==== DATA SECTION ====

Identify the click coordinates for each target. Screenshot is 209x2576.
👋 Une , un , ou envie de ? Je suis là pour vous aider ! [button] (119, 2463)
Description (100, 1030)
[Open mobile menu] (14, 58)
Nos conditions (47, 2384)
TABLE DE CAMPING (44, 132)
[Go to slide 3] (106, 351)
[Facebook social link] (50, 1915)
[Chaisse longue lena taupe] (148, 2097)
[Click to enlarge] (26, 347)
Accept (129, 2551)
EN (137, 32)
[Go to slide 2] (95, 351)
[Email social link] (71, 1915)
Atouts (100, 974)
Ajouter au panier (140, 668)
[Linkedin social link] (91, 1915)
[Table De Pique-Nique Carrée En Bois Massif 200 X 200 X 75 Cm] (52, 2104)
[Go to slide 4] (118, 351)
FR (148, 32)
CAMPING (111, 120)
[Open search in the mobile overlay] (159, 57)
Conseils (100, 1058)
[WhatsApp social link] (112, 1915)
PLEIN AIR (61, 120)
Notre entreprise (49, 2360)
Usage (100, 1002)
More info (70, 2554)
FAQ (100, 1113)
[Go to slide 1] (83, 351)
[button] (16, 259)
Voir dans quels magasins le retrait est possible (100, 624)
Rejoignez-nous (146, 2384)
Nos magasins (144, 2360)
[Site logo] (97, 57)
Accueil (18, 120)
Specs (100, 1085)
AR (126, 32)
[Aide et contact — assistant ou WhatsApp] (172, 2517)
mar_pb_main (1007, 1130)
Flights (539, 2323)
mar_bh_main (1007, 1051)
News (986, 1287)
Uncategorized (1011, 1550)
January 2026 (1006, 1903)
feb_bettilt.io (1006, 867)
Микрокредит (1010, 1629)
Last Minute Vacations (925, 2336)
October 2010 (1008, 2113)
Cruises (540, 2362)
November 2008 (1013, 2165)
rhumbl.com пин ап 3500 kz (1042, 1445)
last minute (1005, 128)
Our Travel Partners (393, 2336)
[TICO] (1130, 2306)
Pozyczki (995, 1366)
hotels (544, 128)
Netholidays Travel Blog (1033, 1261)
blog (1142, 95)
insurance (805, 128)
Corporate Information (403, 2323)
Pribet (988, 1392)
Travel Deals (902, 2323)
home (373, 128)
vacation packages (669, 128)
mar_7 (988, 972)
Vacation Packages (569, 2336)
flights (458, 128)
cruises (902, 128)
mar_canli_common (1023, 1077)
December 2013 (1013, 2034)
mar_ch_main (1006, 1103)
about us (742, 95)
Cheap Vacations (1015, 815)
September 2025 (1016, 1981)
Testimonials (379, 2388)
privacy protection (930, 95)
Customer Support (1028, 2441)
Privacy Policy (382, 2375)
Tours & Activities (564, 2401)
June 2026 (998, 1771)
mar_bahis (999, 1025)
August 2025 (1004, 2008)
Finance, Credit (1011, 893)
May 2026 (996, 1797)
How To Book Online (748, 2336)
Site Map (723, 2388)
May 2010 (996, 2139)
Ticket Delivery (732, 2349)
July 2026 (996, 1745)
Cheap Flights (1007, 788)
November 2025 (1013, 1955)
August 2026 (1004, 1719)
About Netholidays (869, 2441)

====

*WHAT TO WORK ON*.
The answer should be exactly the lines from the one that contains "How To Book Online (748, 2336)" through the end of the entries, both ends included, and nothing besides.

*ANSWER SECTION*.
How To Book Online (748, 2336)
Site Map (723, 2388)
May 2010 (996, 2139)
Ticket Delivery (732, 2349)
July 2026 (996, 1745)
Cheap Flights (1007, 788)
November 2025 (1013, 1955)
August 2026 (1004, 1719)
About Netholidays (869, 2441)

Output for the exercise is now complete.